Creation Corner Column, December 2017
Advocacy for Sustainability and American Indian Wisdom
Advocacy: supporting, recommending, promoting, championing, backing, pleading, arguing in favor of, defending a cause or proposal.
Sustainability: the endurance of systems and processes for long-term ecological balance; the quality of not being harmful, or permanently damaging, to the environment, or depleting natural resources.
Advocacy for sustainability takes many forms, as within the Lutheran (ELCA) and Episcopal churches, and with the "2030 Agenda for Sustainable Development" promoted by the United Nations. The latter includes 17 Sustainable Development Goals (SDGs), and both religious denominations share a similar vision.
Clean water and sanitation; affordable and clean energy; climate action, life below water and life on land are five UN examples (see others at www.globalgoals.org . The Lutheran and Episcopal emphases encompass those of the UN, so as to create a "sustainable and sufficient world where there is enough for all to thrive." These churches seek to do this by "working through their service, reconciliation and justice ministries." The Lutheran effort may be seen at www.elca.org/prayfastact .
Those who lived on our soil of this USA nation prior to Europeans, and whose descendants live here still, were advocates of sustainability and from whom we can learn much, and we would be wise to pass along their wisdom to our children and grand-children, our descendants.

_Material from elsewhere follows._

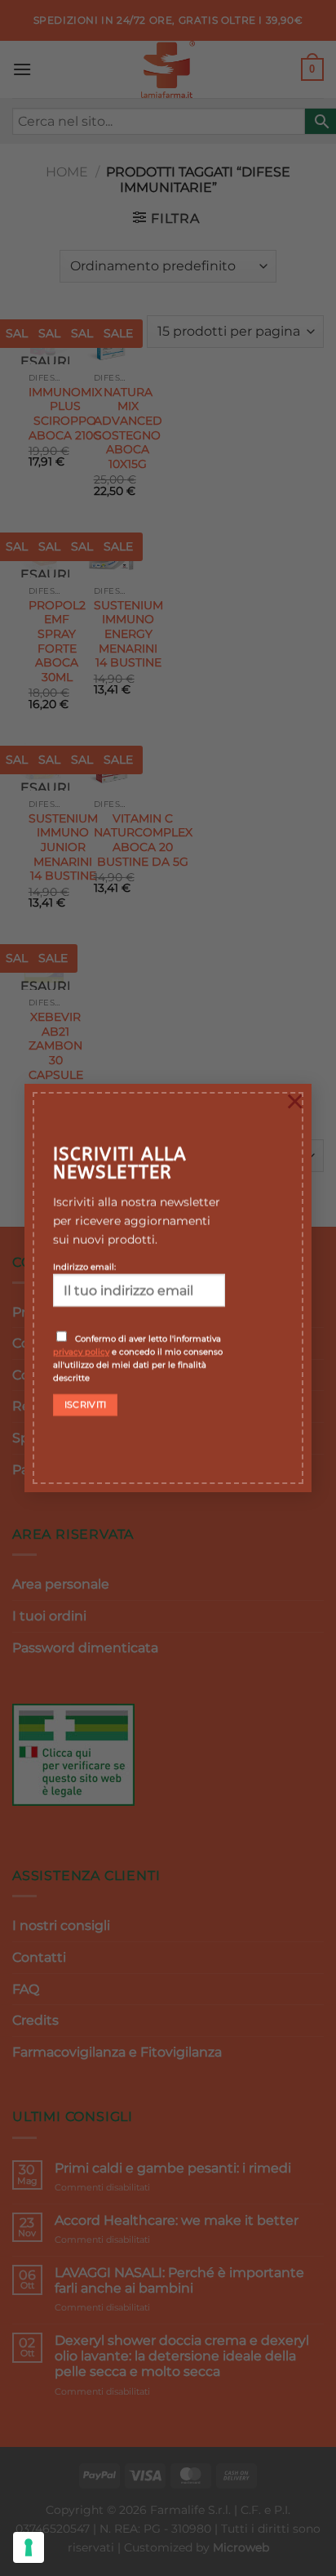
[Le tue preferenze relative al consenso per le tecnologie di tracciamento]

Consider the Iroquois: "In our every deliberation we must consider the impact of our decisions on the next seven generations."
Chief Seattle: "All things are connected. Whatever befalls the Earth befalls the children of the Earth."
Chief Seattle: "This we know. The earth does not belong to man; man belongs to the earth."
Chief Seattle: "Humankind has not woven the web of life. We are but one thread within it."
Shawnee Chief Tecumseh: "No tribe as the right to sell, even to each other, much less to strangers. Sell a country! Why not sell the air, the great sea, as well as the earth? Didn't the Great Spirit make them all for the use of his children?" (in a speech to William Harrison, Governor of the Indiana Territory, on August 11, 1810).
Cree proverb: When all the trees have been cut down, when all the animals have been hunted, when all the waters are polluted, when all the air is unsafe to breathe, only then will you discover you cannot eat money."